— What this task involves —
Which of the lines below contain the string "width"? Copy each one.

— Dataset records —
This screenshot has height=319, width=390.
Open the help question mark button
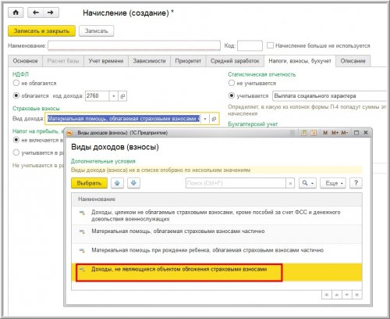click(356, 183)
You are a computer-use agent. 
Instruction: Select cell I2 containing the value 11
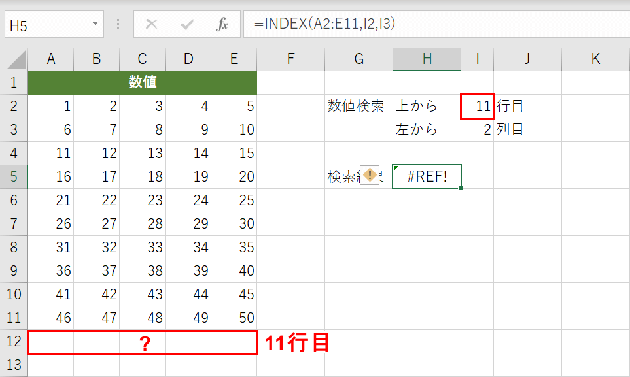tap(477, 106)
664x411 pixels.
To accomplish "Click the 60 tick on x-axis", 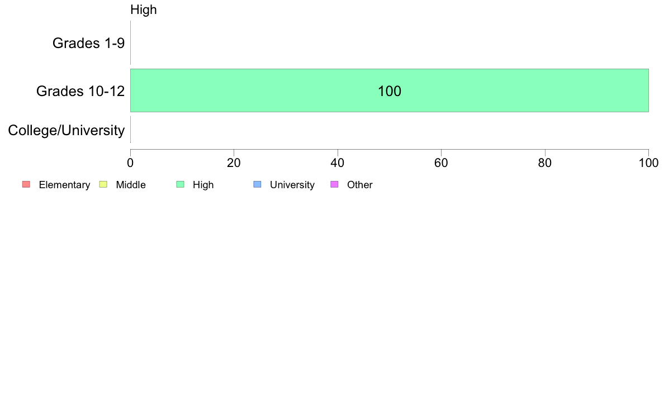I will 441,163.
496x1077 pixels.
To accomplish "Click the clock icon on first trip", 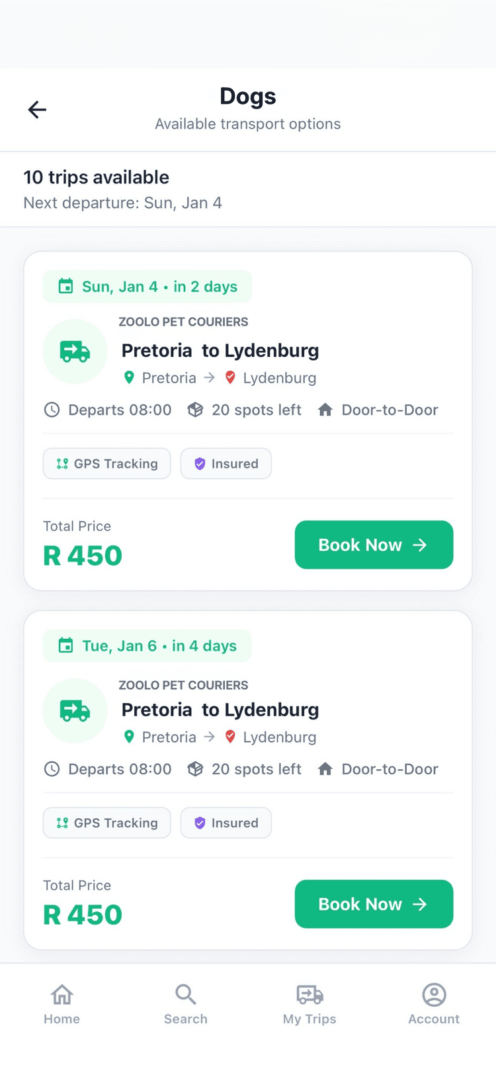I will point(52,410).
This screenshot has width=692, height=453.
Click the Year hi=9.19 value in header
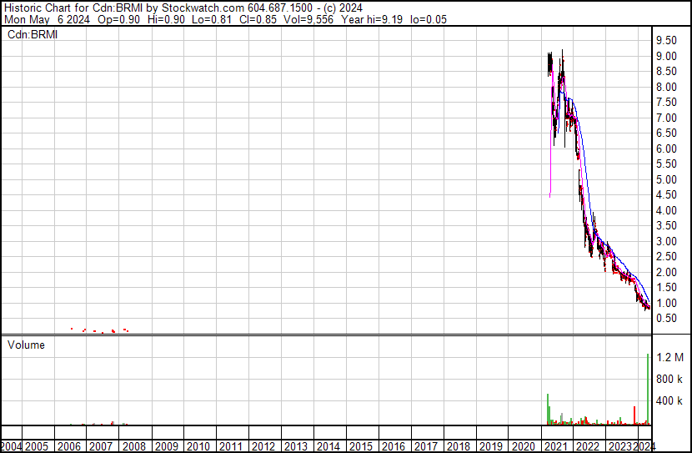tap(372, 19)
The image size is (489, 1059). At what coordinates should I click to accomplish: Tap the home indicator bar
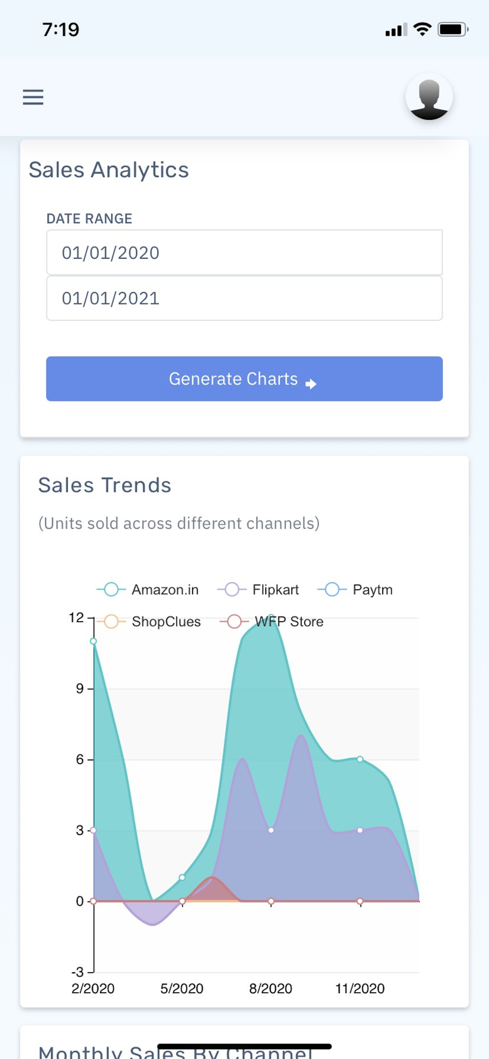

— Exercise solution —
This screenshot has height=319, width=390.
This screenshot has width=692, height=453.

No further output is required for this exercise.